So I devised a new strategy. No more spanking, much more patience, and a few tricks learned through trial and error (for example, when the lights were left on downstairs, Silas would get out of bed and run downstairs. By turning off the lights before putting Silas to bed, I eliminated the jail break because he was too afraid of the dark to leave me).

It’s now been 4 months since Silas’ grandfather has died and rare is the occasion in which he won’t go to bed easily or when he disobeys at night. I was trying to teach an important lesson but at the wrong time.

Discern What Is Needed…

No matter a child’s age, a parent should always consider the emotional state of everyone involved when trying to determine when a lesson should be taught. However, the older a child, the more freedom a parent has to delay a teaching moment.
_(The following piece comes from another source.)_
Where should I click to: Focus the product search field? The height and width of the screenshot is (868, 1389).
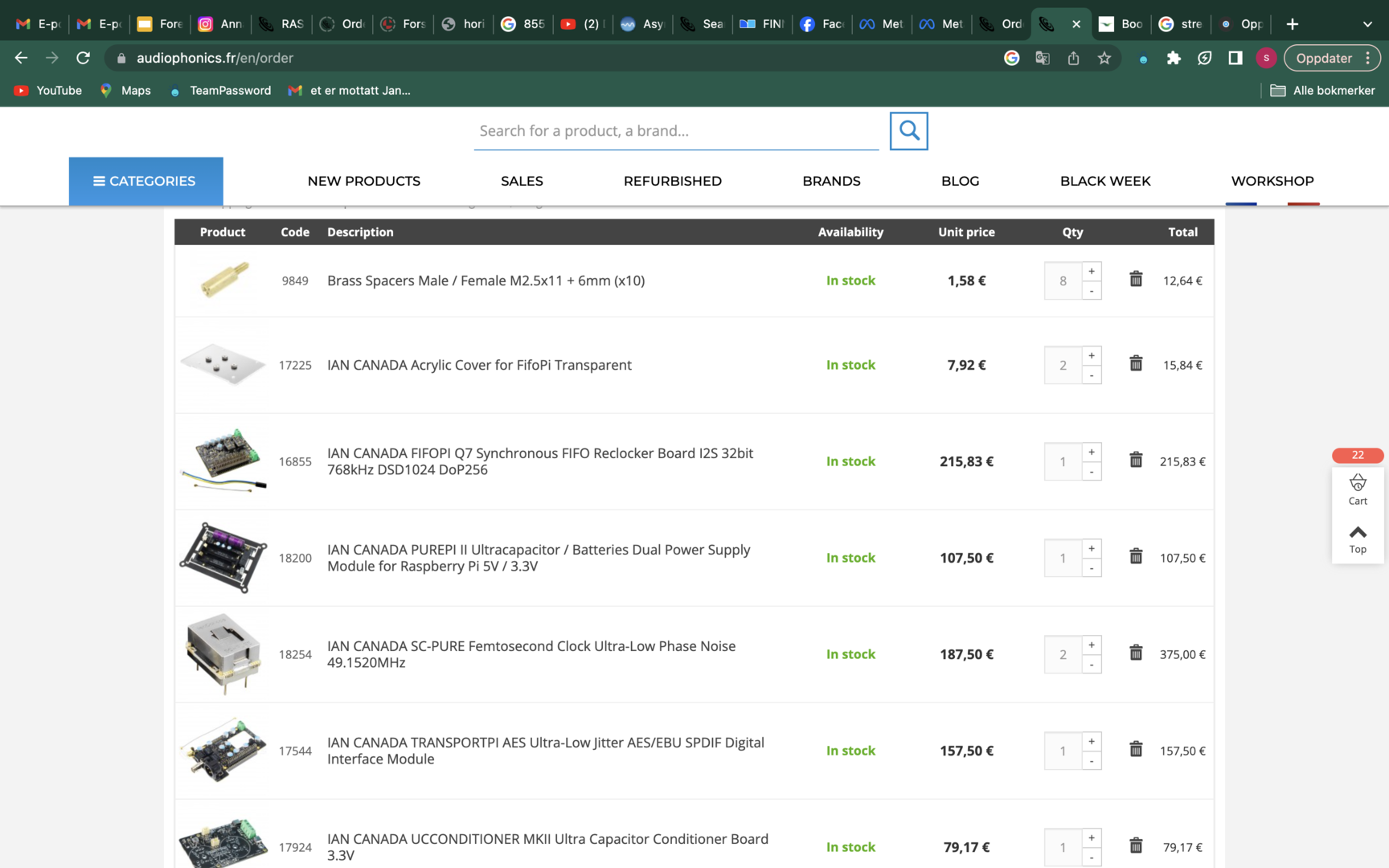pyautogui.click(x=675, y=131)
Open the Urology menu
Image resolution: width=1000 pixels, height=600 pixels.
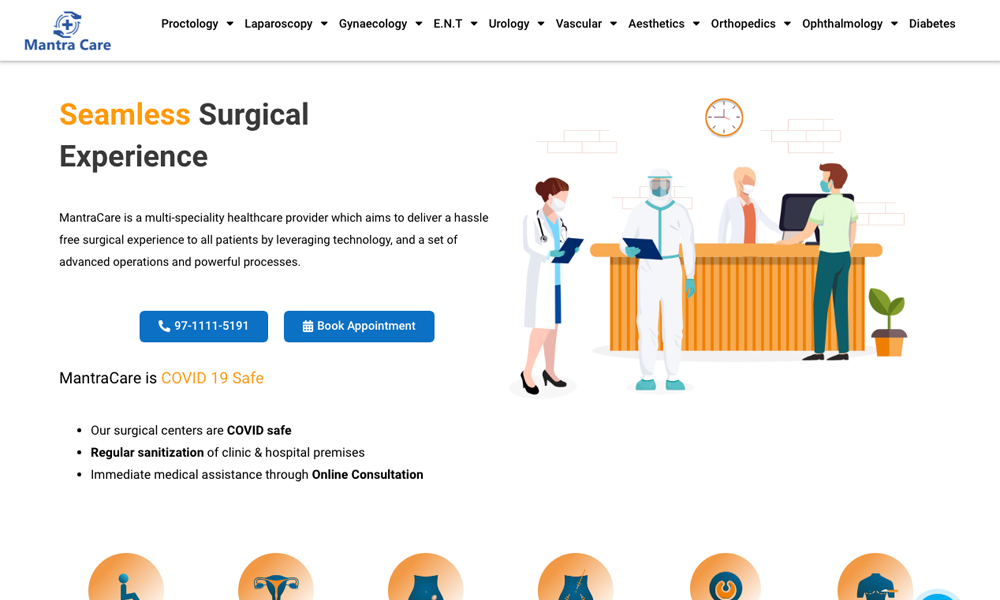[516, 24]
Young children do not have the ability to see past the moment. For them, lessons must be tied to immediate action. But the more a child matures, the more freedom the parent has to wait until both parties are in a good emotional state to teach a lesson. (See: Shame On Me For Shaming Them)

Parents are called to teach; children need to learn. One of the greatest challenges of parenting is teaching when a child is most likely to understand rather than teaching simply because we are frustrated or angry.

2 Responses to When to Teach Your Kid a Lesson
  1. Dan Trantham Reply

    Good topic KT. And I enjoyed the part about changing your tactics with Silas and seeking to understand the motivations for his behaviors. And I really needed the comment about ensuring that they understand that our happiness is not based on their behavior. But I wanted to introduce an another perspective:

    My dad gave me a piece of advice about 20 years ago that I still find fascinating and useful. When I asked him why he blew up, and I mean explode, at myself and my four brothers when we screwed-up, why doesn’t he blow up at other people when they screw-up? It was my childish way of trying to corner him in a contradiction and thus prove I was cleverer than he. He said flatly, “I know exactly who I am. I know what values I hold dear, what principles I stand on, I know who God is and I will honor his authority, and I know what qualities are morally and ethically acceptable from me and the members of my household.” I was lost; I had no idea where he was going with the conversation.

    He said he didn’t want to pick fight with others, but would stand his ground if he must. Mostly he intended to understand a mistake and handle the problem in another way in a better setting. But when it came to his sons, he would intentionally and immediately escalate the tension. So basically, it was an act. He blew my mind when he said, if a leader hesitates on matters of foundational principles and acceptable norms, then it showed those characteristics were open for debate. He would blow-up at us immediately, and dramatically, to essentially stay “stop everything now; this isn’t even close to being right and I will teach you so while it is still fresh in your mind”

    • Kevin A. Thompson Reply

      Interesting tactic. I do think there are times in which this should be employed. I’m not convinced it is right in all areas.